FDA presents its real-world experience with Bayesian analysis in drug applications into concrete scenarios, reflecting situations where traditional frequentist approaches alone were insufficient or inefficient. One of the most prominent examples cited is REBYOTA, a fecal microbiota product approved in 2022. FDA accepted a Bayesian primary analysis that formally borrowed data from a prior Phase 2 study to support effectiveness in a Phase 3 randomized trial. This example signals FDA’s willingness to accept informative priors derived from earlier trials of the same product when relevance and consistency are well justified.
In oncology trials such as GBM AGILE and Precision Promise, borrowing nonconcurrent control data improved feasibility in rare or rapidly evolving diseases. Bayesian methods were used for pediatric indications for empagliflozin and linagliptin, where disease biology and treatment response were sufficiently similar between adults and pediatric populations thereby reducing pediatric trial burden. FDA explicitly endorses Bayesian hierarchical models in basket trials, where treatment effects may be shared across biologically related diseases. Bayesian shrinkage approaches are cited as tools FDA has already used to improve precision in subgroup analyses, such as regional effects in large cardiovascular outcomes trials. These methods help prevent overinterpretation of noisy subgroup signals while preserving interpretability.

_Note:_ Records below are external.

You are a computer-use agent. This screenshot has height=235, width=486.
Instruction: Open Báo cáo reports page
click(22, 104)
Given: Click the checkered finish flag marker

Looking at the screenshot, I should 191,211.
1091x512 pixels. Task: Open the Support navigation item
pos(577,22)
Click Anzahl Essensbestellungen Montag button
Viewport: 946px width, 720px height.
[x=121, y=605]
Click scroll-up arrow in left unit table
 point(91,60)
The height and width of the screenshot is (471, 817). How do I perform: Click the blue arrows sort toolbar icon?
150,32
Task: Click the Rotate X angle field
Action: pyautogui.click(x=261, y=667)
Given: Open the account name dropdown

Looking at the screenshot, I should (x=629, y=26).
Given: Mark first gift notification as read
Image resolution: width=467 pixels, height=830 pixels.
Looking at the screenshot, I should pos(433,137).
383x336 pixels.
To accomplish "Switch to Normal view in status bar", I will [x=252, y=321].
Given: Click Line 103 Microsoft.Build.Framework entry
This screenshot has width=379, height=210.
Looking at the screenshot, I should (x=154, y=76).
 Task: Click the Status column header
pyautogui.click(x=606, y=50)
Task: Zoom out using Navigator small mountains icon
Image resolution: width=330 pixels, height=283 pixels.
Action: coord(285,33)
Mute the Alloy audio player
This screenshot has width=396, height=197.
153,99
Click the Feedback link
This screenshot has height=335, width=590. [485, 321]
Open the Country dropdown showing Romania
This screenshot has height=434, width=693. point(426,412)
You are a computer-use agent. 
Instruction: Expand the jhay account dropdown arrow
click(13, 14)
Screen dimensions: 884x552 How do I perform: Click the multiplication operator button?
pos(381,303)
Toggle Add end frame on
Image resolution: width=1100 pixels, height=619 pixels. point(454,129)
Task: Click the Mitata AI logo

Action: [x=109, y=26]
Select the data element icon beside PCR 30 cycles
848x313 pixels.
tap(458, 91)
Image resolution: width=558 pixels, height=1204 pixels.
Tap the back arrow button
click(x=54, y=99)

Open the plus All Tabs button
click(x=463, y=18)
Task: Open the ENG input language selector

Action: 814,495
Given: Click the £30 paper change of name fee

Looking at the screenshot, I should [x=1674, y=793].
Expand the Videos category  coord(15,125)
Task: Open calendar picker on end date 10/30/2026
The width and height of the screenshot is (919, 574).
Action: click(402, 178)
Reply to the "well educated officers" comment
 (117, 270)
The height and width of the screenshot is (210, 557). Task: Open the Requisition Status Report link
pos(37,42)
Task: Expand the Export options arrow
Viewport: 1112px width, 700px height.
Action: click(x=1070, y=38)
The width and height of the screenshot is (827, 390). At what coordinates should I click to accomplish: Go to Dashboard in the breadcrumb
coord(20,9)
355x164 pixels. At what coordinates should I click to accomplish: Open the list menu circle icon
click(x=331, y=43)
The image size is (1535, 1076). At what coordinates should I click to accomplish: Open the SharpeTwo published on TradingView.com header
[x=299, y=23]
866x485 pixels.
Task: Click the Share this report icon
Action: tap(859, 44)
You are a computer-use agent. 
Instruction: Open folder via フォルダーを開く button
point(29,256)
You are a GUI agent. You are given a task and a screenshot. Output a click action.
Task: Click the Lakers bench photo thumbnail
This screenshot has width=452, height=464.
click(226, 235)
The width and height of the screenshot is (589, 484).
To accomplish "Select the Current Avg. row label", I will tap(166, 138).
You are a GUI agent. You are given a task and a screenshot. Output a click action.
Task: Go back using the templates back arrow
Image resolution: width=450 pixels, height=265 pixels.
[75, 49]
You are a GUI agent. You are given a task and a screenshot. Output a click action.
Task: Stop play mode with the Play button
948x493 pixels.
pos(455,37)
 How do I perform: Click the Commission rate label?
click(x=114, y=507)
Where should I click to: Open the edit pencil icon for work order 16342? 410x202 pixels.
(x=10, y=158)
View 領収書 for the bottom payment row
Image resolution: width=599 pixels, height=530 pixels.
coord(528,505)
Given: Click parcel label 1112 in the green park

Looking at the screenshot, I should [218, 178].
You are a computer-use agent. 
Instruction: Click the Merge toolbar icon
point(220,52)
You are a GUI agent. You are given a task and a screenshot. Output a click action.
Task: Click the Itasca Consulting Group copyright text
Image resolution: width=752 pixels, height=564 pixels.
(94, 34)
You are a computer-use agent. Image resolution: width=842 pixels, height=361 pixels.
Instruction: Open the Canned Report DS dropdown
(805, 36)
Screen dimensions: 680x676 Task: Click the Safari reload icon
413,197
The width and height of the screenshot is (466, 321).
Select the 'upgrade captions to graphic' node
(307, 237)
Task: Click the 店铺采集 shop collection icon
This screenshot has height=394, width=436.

FDA recognizes Bayesian dose-escalation and dose-optimization designs (e.g., CRM, BLRM, BOIN) as increasingly important for modern oncology drugs, particularly targeted therapies where maximum tolerated dose is no longer the optimal endpoint. The guidance documents FDA past acceptance of Bayesian analysis for drug applications to describe how such acceptance depends on pre-specification, relevance of borrowed data, simulation-based operating characteristics, and transparent justification.
FDA’s approach here is philosophically consistent with its long-standing Bayesian framework for medical devices, where Bayesian methods have been routinely accepted, particularly for PMAs, adaptive designs, and borrowing from prior device iterations. In both contexts, FDA emphasizes pre-specification of priors and decision rules, simulation-based evaluation of operating characteristics, and transparency in documentation and reporting. So, the underlying Bayesian mechanics are aligned. The regulatory posture, however, is not identical.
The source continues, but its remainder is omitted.